*Directions for this task*:
Down to the last line, copy the records below without any change.

*Data provided*:

----

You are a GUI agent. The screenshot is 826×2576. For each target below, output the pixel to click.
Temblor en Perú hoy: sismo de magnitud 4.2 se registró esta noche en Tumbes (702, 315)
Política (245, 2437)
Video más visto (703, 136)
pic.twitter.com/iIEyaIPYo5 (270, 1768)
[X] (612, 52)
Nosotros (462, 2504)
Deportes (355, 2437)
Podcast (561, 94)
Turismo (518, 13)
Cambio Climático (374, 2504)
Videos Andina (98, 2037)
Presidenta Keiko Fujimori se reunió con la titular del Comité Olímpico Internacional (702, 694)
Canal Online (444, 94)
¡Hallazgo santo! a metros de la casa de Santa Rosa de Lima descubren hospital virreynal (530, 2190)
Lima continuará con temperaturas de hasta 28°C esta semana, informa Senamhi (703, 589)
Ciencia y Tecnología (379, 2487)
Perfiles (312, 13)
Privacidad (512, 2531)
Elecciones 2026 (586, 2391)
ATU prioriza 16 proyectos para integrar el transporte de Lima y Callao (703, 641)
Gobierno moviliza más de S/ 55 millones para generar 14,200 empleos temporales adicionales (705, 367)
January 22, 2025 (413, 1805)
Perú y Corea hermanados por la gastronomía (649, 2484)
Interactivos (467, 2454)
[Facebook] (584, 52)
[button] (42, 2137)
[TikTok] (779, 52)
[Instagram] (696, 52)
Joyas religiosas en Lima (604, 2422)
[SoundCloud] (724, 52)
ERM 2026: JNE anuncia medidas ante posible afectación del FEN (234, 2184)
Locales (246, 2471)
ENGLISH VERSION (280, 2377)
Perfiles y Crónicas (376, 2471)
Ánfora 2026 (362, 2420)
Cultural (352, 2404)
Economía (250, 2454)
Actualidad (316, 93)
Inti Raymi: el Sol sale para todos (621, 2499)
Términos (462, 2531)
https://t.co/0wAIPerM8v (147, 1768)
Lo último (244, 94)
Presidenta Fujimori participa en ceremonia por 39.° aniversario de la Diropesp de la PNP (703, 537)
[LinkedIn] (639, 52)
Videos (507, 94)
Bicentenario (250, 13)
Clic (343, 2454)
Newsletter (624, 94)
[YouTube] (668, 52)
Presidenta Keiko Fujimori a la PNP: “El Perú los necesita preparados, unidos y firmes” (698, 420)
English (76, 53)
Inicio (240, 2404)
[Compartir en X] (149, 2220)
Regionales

----

*Exercise solution*:
You are a GUI agent. The screenshot is 826×2576. For each target below, output the pixel to click.
Temblor en Perú hoy: sismo de magnitud 4.2 se registró esta noche en Tumbes (702, 315)
Política (245, 2437)
Video más visto (703, 136)
pic.twitter.com/iIEyaIPYo5 (270, 1768)
[X] (612, 52)
Nosotros (462, 2504)
Deportes (355, 2437)
Podcast (561, 94)
Turismo (518, 13)
Cambio Climático (374, 2504)
Videos Andina (98, 2037)
Presidenta Keiko Fujimori se reunió con la titular del Comité Olímpico Internacional (702, 694)
Canal Online (444, 94)
¡Hallazgo santo! a metros de la casa de Santa Rosa de Lima descubren hospital virreynal (530, 2190)
Lima continuará con temperaturas de hasta 28°C esta semana, informa Senamhi (703, 589)
Ciencia y Tecnología (379, 2487)
Perfiles (312, 13)
Privacidad (512, 2531)
Elecciones 2026 (586, 2391)
ATU prioriza 16 proyectos para integrar el transporte de Lima y Callao (703, 641)
Gobierno moviliza más de S/ 55 millones para generar 14,200 empleos temporales adicionales (705, 367)
January 22, 2025 (413, 1805)
Perú y Corea hermanados por la gastronomía (649, 2484)
Interactivos (467, 2454)
[Facebook] (584, 52)
[button] (42, 2137)
[TikTok] (779, 52)
[Instagram] (696, 52)
Joyas religiosas en Lima (604, 2422)
[SoundCloud] (724, 52)
ERM 2026: JNE anuncia medidas ante posible afectación del FEN (234, 2184)
Locales (246, 2471)
ENGLISH VERSION (280, 2377)
Perfiles y Crónicas (376, 2471)
Ánfora 2026 (362, 2420)
Cultural (352, 2404)
Economía (250, 2454)
Actualidad (316, 93)
Inti Raymi: el Sol sale para todos (621, 2499)
Términos (462, 2531)
https://t.co/0wAIPerM8v (147, 1768)
Lo último (244, 94)
Presidenta Fujimori participa en ceremonia por 39.° aniversario de la Diropesp de la PNP (703, 537)
[LinkedIn] (639, 52)
Videos (507, 94)
Bicentenario (250, 13)
Clic (343, 2454)
Newsletter (624, 94)
[YouTube] (668, 52)
Presidenta Keiko Fujimori a la PNP: “El Perú los necesita preparados, unidos y firmes” (698, 420)
English (76, 53)
Inicio (240, 2404)
[Compartir en X] (149, 2220)
Regionales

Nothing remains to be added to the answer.